§ Records to use:

*** Begin section ***

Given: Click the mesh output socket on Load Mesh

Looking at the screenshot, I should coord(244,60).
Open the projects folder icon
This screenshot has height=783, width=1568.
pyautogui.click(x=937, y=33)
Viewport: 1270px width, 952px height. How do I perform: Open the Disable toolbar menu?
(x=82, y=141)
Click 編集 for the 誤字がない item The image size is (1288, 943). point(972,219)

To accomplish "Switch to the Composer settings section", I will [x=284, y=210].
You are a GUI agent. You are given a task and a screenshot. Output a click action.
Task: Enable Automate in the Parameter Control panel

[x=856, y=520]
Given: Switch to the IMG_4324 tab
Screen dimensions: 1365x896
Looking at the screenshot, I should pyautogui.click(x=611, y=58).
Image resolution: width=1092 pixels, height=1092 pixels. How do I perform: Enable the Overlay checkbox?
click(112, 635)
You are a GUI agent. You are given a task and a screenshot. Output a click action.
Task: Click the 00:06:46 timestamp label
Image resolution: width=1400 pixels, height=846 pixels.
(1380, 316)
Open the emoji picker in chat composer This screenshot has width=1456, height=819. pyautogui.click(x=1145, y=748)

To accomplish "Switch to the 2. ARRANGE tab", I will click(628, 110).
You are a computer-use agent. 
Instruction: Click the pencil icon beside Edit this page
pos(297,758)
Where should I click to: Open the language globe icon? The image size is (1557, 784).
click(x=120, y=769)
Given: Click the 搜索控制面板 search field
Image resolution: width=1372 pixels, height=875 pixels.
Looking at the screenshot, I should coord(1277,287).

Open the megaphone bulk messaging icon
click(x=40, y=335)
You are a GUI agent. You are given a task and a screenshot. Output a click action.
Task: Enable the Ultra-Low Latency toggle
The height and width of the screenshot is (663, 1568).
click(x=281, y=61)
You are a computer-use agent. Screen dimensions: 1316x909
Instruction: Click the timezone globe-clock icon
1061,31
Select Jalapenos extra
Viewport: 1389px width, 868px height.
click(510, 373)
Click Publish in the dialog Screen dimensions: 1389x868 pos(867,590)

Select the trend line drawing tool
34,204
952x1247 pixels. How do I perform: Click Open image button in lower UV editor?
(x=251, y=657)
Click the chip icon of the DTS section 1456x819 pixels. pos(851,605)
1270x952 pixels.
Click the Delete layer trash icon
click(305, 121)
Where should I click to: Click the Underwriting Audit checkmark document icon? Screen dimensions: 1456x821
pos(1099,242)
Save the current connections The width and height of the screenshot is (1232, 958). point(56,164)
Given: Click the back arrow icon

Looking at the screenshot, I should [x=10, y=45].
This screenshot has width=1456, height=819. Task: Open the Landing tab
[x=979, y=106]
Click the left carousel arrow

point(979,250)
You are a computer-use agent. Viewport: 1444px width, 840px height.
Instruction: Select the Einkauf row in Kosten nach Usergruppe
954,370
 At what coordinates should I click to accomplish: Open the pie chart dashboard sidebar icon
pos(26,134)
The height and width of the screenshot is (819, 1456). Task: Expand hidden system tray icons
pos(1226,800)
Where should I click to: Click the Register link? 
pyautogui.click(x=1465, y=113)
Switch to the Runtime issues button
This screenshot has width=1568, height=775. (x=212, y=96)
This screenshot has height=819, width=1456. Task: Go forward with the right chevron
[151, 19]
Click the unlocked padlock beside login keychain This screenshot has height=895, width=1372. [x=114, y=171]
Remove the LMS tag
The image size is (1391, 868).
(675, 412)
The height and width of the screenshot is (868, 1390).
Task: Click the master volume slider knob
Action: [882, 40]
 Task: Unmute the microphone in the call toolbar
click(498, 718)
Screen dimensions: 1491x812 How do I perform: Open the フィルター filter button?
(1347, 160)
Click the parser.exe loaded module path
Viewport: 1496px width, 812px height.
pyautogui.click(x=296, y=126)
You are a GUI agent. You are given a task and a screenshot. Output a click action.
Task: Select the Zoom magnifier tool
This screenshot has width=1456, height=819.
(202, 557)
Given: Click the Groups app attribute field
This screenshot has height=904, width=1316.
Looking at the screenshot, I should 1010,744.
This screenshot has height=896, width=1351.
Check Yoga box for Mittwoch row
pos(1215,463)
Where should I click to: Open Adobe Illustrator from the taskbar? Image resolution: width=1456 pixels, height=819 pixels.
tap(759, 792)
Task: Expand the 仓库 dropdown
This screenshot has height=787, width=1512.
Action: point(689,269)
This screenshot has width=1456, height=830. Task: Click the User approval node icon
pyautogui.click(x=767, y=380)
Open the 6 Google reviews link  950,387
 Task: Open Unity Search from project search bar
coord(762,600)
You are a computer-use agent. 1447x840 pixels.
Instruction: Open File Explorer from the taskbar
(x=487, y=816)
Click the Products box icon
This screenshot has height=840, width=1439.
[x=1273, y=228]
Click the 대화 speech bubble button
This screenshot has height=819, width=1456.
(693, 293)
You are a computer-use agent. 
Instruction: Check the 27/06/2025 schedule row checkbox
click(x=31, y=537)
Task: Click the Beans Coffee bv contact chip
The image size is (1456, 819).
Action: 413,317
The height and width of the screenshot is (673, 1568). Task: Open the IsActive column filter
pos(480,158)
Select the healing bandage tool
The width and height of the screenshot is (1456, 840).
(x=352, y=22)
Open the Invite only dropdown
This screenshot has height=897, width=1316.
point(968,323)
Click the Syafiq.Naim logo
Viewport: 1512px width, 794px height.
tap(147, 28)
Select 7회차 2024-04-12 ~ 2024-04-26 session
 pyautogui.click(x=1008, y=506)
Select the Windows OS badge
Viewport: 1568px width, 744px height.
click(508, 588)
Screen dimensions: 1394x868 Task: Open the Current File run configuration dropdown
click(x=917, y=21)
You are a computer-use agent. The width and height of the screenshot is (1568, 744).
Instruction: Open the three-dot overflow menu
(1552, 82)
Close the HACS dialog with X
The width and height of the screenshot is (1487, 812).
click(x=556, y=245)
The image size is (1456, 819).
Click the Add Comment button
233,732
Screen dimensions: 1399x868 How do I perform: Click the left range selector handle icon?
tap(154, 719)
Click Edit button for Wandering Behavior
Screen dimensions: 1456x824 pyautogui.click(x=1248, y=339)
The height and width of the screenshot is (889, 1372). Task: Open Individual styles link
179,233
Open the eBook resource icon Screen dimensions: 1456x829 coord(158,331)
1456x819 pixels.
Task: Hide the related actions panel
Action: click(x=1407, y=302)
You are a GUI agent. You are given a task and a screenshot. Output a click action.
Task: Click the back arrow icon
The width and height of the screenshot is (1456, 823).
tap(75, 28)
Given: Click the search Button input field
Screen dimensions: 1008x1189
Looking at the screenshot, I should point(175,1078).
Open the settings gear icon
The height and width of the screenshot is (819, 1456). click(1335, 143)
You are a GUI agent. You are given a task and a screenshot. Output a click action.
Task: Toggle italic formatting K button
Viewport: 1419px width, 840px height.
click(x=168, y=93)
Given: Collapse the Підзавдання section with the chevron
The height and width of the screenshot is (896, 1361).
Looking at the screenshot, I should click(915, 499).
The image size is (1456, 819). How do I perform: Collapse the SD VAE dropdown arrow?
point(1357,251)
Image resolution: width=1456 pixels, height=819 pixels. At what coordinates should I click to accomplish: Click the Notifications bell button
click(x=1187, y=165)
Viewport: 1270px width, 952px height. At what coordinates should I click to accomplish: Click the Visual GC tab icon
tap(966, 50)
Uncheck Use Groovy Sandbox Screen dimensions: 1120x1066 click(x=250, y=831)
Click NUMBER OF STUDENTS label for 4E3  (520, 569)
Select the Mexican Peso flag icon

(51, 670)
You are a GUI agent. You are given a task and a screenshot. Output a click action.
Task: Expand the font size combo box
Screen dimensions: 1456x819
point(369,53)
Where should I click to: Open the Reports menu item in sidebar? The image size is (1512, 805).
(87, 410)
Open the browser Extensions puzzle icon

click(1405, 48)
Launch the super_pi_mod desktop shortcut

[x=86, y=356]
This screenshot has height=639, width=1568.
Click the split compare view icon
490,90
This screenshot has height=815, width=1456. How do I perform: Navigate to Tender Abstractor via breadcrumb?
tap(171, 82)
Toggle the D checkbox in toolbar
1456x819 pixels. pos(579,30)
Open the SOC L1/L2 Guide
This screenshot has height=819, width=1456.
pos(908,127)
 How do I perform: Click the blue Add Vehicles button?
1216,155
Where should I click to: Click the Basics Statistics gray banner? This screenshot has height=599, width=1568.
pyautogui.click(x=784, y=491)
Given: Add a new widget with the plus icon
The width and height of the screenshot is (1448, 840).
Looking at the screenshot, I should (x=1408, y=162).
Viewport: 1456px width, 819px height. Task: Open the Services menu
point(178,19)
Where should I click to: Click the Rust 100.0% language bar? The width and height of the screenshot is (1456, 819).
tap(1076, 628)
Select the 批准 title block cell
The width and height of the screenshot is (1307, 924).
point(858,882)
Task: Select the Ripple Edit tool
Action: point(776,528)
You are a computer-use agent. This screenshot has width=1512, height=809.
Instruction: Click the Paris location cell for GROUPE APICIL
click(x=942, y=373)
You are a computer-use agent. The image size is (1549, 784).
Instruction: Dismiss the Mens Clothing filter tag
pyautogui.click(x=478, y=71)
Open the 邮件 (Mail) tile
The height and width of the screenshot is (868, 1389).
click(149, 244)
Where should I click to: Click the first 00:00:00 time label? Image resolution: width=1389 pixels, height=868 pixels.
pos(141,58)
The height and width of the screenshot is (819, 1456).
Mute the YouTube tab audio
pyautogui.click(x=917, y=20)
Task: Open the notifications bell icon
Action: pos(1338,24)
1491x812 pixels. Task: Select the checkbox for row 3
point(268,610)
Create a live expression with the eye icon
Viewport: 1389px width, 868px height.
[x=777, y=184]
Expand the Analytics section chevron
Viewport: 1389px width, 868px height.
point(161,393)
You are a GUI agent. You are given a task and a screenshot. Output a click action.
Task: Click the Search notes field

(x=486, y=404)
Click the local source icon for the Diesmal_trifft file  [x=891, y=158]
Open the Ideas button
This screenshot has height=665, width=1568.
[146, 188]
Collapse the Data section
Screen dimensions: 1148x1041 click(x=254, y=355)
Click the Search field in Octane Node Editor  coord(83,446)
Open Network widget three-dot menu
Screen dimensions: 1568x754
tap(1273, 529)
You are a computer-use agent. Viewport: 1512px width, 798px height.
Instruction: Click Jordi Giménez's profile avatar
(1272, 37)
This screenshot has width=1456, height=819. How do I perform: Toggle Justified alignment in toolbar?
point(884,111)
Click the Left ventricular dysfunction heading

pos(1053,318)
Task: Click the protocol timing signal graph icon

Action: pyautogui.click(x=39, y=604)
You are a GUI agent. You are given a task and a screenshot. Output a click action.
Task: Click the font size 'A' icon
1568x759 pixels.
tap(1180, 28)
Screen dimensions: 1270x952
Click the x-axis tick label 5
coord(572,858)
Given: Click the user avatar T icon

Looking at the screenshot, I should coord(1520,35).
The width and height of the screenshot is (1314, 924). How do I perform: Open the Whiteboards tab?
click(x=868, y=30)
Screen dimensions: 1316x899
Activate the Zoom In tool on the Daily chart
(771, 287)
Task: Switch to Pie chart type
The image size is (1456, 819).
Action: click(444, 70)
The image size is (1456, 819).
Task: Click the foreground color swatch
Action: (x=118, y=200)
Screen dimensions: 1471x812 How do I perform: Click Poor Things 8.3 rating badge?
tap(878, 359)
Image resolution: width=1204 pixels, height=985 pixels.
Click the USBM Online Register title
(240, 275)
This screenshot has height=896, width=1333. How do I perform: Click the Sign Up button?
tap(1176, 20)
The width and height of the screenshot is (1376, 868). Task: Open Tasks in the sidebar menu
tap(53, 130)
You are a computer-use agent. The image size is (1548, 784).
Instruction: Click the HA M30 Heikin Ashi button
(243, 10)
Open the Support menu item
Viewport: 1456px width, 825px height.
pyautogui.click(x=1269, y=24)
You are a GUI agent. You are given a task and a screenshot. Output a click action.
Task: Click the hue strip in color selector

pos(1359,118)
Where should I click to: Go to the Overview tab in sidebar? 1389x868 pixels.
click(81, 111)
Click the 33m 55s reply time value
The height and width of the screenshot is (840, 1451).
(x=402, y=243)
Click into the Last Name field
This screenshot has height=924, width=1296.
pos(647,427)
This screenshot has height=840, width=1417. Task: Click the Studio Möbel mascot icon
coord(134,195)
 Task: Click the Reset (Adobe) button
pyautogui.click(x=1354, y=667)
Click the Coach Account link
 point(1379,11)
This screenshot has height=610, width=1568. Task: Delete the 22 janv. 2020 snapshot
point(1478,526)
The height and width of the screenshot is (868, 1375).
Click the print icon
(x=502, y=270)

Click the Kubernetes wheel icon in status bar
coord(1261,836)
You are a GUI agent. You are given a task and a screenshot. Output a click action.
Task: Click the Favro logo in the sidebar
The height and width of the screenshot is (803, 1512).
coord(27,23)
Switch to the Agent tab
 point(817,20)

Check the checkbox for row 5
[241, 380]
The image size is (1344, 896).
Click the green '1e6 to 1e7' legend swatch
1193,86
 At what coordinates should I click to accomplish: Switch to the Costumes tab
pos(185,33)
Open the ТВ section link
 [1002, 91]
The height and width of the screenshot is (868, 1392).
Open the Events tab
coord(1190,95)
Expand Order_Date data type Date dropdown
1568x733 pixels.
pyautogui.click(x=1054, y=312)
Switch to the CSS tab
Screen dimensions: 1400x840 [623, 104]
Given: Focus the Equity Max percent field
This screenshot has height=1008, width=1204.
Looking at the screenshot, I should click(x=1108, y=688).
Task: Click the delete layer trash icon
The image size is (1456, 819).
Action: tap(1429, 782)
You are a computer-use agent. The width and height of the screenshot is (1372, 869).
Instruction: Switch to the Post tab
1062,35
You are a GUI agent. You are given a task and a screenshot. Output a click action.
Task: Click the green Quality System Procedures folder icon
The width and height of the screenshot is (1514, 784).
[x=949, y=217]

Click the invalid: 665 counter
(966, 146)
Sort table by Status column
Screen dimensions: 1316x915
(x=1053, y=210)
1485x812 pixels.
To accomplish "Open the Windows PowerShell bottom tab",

*** End section ***

§ Exercise prompt:
In the listing above, find the line containing "Given: Switch to the IMG_4324 tab" and the line containing "Given: Click the 搜索控制面板 search field", then repeat those two lines and everything between them exactly.

§ Solved problem:
Given: Switch to the IMG_4324 tab
Screen dimensions: 1365x896
Looking at the screenshot, I should pyautogui.click(x=611, y=58).
Image resolution: width=1092 pixels, height=1092 pixels. How do I perform: Enable the Overlay checkbox?
click(112, 635)
You are a GUI agent. You are given a task and a screenshot. Output a click action.
Task: Click the 00:06:46 timestamp label
Image resolution: width=1400 pixels, height=846 pixels.
(1380, 316)
Open the emoji picker in chat composer This screenshot has width=1456, height=819. pyautogui.click(x=1145, y=748)

To accomplish "Switch to the 2. ARRANGE tab", I will click(628, 110).
You are a computer-use agent. 
Instruction: Click the pencil icon beside Edit this page
pos(297,758)
Where should I click to: Open the language globe icon? The image size is (1557, 784).
click(x=120, y=769)
Given: Click the 搜索控制面板 search field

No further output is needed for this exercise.